Stored data entries
== == ==
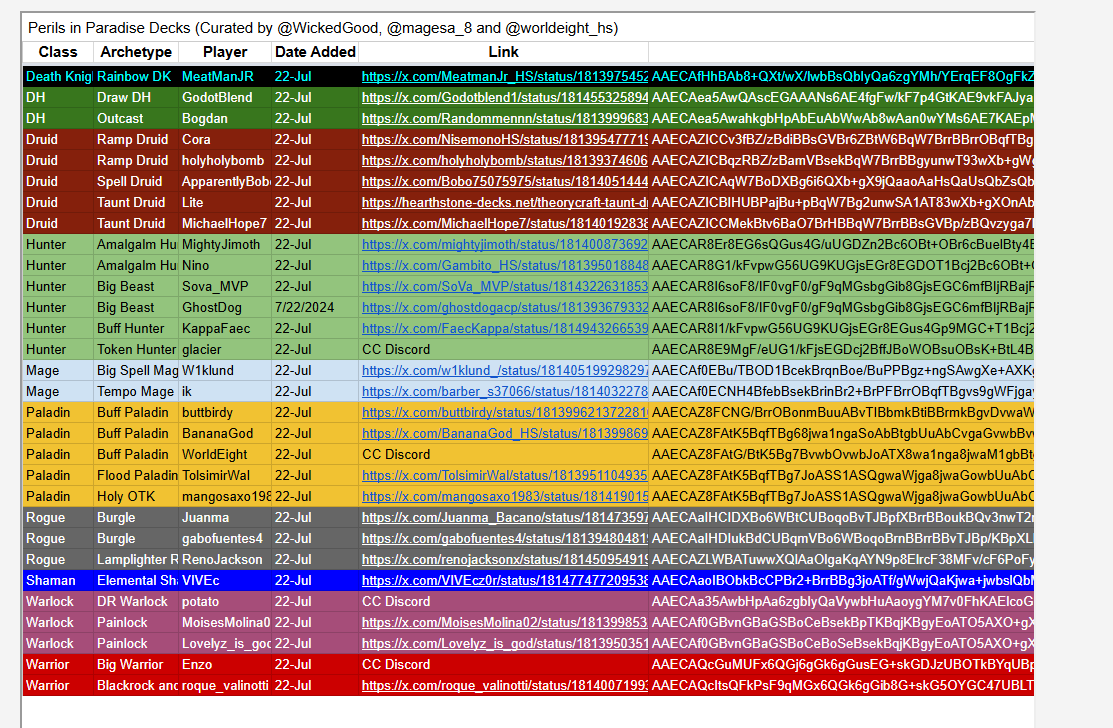The height and width of the screenshot is (728, 1113).
Task: Select the Archetype column header cell
Action: point(136,51)
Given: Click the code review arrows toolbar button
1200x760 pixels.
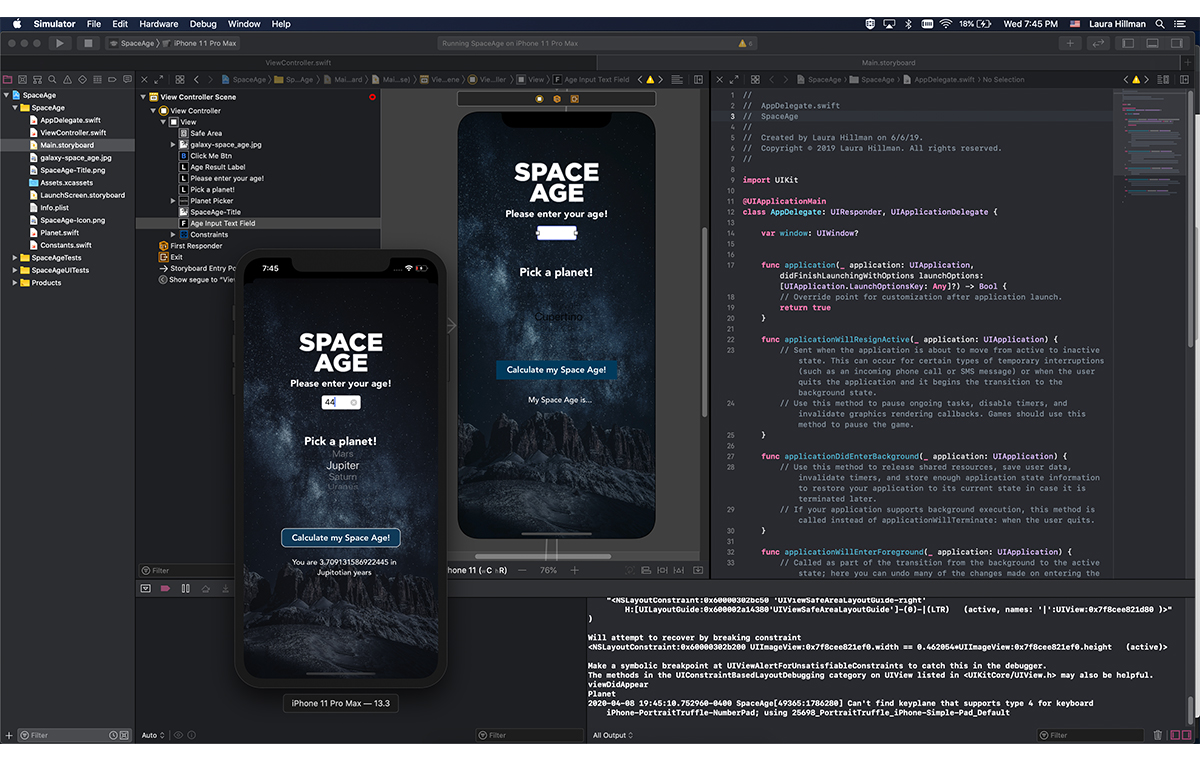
== == ==
## Work to complete
Set down word for word every line from the line containing "Given: Click the" through the last line of the entries, and nothing more; no pictures.

## Answer section
Given: Click the code review arrows toolbar button
1200x760 pixels.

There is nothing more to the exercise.